### ASSIGNED TASK
Search the records below for the line containing "Task: Minimize the Git 2.51.0 Setup window". Write out that line and every line after it exactly as written.

-- ENTRIES SHOWN follows --

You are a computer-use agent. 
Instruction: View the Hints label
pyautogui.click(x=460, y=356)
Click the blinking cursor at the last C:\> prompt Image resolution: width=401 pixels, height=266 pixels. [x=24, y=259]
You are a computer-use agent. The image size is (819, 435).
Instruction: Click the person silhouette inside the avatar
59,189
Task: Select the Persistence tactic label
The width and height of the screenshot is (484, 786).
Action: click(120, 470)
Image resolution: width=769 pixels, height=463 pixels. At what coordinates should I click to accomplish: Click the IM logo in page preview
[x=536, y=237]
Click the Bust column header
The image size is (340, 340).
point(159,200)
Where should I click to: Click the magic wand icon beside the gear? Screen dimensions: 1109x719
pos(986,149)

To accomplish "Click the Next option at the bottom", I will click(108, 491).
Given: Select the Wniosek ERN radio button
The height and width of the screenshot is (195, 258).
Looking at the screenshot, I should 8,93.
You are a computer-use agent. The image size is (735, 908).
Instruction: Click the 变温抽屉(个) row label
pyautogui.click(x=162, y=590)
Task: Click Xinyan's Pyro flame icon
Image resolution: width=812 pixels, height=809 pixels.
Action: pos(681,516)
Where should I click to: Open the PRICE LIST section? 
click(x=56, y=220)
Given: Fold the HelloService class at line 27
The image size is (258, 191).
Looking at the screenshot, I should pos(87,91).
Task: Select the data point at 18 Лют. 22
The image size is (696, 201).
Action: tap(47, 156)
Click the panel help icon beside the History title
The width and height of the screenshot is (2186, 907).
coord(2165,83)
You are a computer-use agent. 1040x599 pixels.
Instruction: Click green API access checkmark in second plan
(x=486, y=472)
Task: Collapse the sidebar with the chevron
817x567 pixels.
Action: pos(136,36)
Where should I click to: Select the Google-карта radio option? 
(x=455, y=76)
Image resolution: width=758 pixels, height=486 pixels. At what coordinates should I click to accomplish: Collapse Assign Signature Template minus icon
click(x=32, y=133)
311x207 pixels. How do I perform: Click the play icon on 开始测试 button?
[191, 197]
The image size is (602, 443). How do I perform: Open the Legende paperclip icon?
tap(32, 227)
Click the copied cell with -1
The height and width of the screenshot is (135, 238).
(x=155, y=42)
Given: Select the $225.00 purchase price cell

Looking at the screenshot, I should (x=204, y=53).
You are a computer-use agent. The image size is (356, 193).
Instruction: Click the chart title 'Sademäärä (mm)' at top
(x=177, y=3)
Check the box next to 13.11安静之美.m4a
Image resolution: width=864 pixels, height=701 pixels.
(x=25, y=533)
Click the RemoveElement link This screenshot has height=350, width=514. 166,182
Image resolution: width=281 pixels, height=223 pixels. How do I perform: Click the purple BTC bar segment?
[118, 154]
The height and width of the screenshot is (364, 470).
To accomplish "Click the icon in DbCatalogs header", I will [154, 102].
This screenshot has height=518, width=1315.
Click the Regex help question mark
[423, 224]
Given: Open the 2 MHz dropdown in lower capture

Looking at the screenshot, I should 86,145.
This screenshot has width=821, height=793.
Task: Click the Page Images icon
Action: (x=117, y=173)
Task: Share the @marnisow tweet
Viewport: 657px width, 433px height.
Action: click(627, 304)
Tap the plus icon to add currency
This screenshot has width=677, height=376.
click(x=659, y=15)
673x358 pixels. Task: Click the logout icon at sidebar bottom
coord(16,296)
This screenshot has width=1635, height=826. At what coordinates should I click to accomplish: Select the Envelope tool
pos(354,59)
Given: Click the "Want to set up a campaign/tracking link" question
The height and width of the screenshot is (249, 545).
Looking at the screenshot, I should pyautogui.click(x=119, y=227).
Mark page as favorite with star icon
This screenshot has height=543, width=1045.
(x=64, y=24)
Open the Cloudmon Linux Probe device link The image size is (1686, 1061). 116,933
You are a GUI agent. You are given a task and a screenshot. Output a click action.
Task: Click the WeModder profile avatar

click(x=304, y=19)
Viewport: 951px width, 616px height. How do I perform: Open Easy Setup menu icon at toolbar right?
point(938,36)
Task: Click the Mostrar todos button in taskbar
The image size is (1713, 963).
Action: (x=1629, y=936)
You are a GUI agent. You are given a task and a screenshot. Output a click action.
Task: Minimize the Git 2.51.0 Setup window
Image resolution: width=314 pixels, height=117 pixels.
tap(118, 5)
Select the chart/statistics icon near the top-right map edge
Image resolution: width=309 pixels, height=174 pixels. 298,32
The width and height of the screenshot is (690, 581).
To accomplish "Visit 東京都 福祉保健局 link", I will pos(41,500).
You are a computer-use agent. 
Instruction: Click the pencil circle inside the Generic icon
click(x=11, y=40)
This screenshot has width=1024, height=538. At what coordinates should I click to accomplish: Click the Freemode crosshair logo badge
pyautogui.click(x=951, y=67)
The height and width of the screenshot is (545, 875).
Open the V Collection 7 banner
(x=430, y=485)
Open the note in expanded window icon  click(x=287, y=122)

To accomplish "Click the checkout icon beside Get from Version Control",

-- ENTRIES SHOWN concluded --

### WRITTEN SOLUTION
Task: Minimize the Git 2.51.0 Setup window
Image resolution: width=314 pixels, height=117 pixels.
tap(118, 5)
Select the chart/statistics icon near the top-right map edge
Image resolution: width=309 pixels, height=174 pixels. 298,32
The width and height of the screenshot is (690, 581).
To accomplish "Visit 東京都 福祉保健局 link", I will pos(41,500).
You are a computer-use agent. 
Instruction: Click the pencil circle inside the Generic icon
click(x=11, y=40)
This screenshot has width=1024, height=538. At what coordinates should I click to accomplish: Click the Freemode crosshair logo badge
pyautogui.click(x=951, y=67)
The height and width of the screenshot is (545, 875).
Open the V Collection 7 banner
(x=430, y=485)
Open the note in expanded window icon  click(x=287, y=122)

To accomplish "Click the checkout icon beside Get from Version Control",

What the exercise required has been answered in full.